Toyota showcased its hydrogen fuel cell vehicle for the mass market, called the Mirai, at the 2016 San Francisco Auto Show last November.
“Once we extract hydrogen out of things, it’s a limitless source of fuel,” said Chris Petschler, product specialist at Toyota. “We don’t burn it, so it’s completely clean.”
Petschler says Toyota sees this as the fuel of the future.
“You fill the tanks with compressed hydrogen gas – pure hydrogen,” Petschler said. “Whenever you step on the accelerator, it feeds hydrogen into the fuel cell, which then mixes with oxygen, which we just get from the ambient air. We have two scoops on the front end of the car and a compressor that pushes oxygen in. The hydrogen and oxygen want to bind, but we force them through a micron thin layer of platinum. So, the electron can’t make that binding process, so it kind of goes around. We capture that as electricity, and then the hydrogen and the oxygen bind on the other side, which is H2O. All we’re left with is water vapor, that’s the byproduct. And, then the electricity of course runs the car.”
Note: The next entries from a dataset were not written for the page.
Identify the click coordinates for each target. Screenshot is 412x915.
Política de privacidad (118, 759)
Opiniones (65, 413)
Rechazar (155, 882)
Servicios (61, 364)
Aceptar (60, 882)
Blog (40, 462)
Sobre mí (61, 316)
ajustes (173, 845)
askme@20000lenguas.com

Although driving a car that emits water vapor could be a bonus, Petschler said there are still a few hurdles ahead.
“Getting the infrastructure into place, getting more pumps, that is our challenge,” Petschler said.
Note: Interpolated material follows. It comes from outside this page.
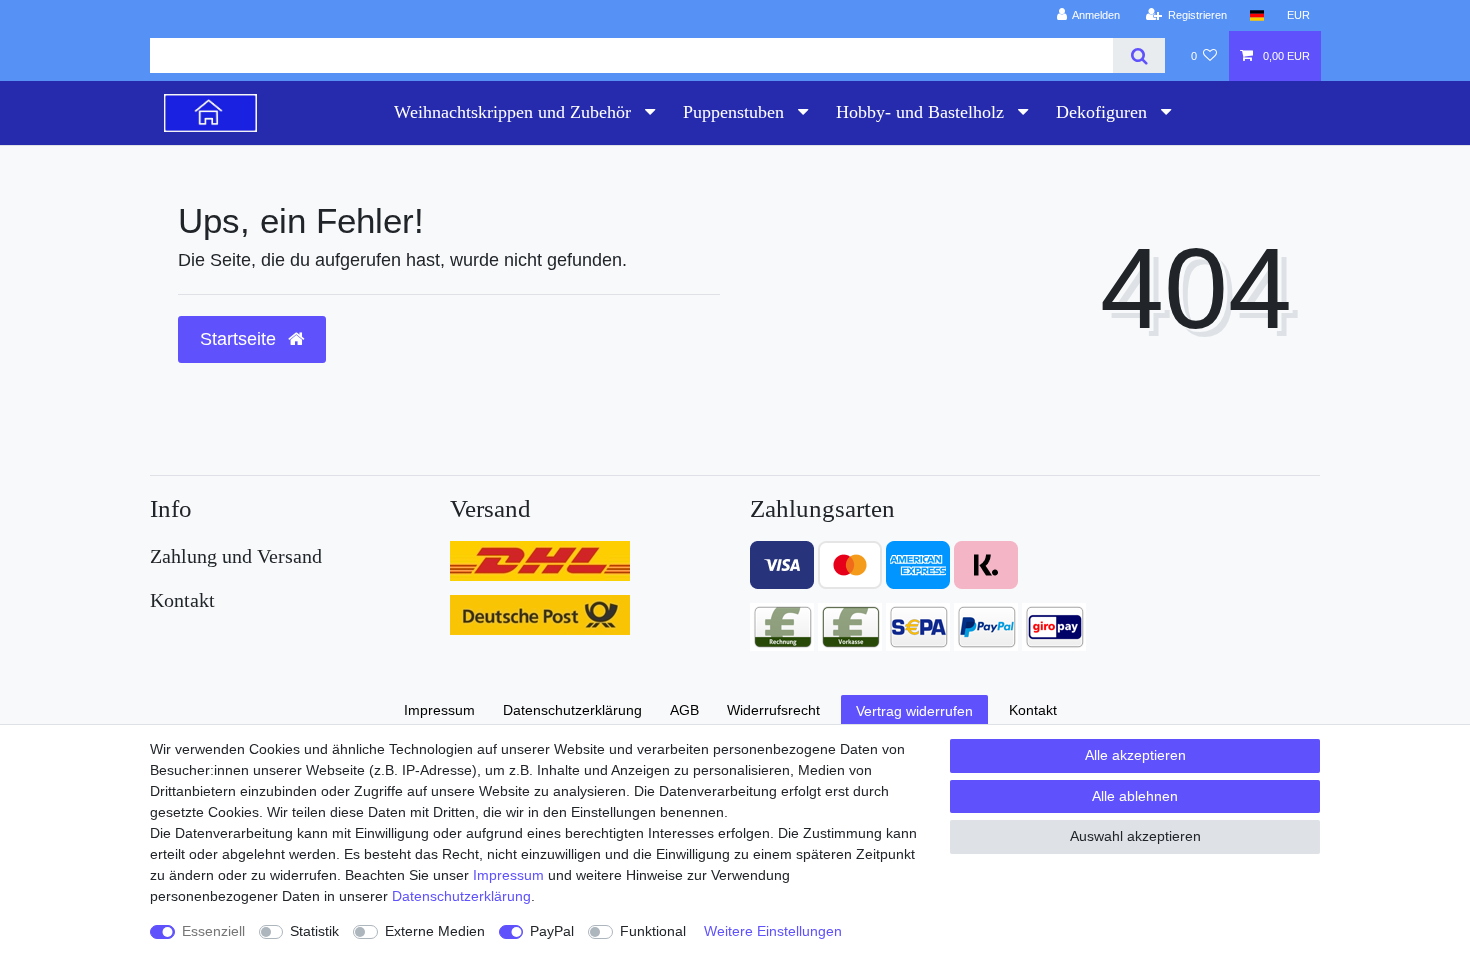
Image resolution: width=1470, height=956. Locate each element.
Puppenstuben (736, 112)
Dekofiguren (1104, 112)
According to the U.S. Department of Energy’s website, there are only 14 public hydrogen-fueling stations in the United States, and 11 of them are in California. Petschler says Toyota is working towards a solution.
Petschler said Toyota is working towards a solution. “We’re releasing our patents on the car and fuel cell stations. So, we have a company called First Element that’s helping us in California, Air Liquide in France.”
The Mirai accelerates from zero to 60 miles per hour in nine seconds, and it takes around five minutes to refuel.